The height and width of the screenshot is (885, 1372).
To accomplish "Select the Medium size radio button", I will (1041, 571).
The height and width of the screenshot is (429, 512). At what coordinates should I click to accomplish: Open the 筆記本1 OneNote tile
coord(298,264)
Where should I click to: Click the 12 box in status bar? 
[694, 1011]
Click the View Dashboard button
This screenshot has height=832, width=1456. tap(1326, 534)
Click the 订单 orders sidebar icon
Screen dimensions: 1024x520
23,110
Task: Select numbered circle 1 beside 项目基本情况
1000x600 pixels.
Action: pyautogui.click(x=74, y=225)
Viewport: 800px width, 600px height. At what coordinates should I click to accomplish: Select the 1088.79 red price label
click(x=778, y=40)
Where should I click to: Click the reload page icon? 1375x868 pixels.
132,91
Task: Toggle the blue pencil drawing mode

--*--

Instructions to follow: Would you transcribe the records above exactly, leaving nothing out?

Result of the exercise:
The height and width of the screenshot is (885, 1372).
To accomplish "Select the Medium size radio button", I will (1041, 571).
The height and width of the screenshot is (429, 512). At what coordinates should I click to accomplish: Open the 筆記本1 OneNote tile
coord(298,264)
Where should I click to: Click the 12 box in status bar? 
[694, 1011]
Click the View Dashboard button
This screenshot has height=832, width=1456. tap(1326, 534)
Click the 订单 orders sidebar icon
Screen dimensions: 1024x520
23,110
Task: Select numbered circle 1 beside 项目基本情况
1000x600 pixels.
Action: pyautogui.click(x=74, y=225)
Viewport: 800px width, 600px height. At what coordinates should I click to accomplish: Select the 1088.79 red price label
click(x=778, y=40)
Where should I click to: Click the reload page icon? 1375x868 pixels.
132,91
Task: Toggle the blue pencil drawing mode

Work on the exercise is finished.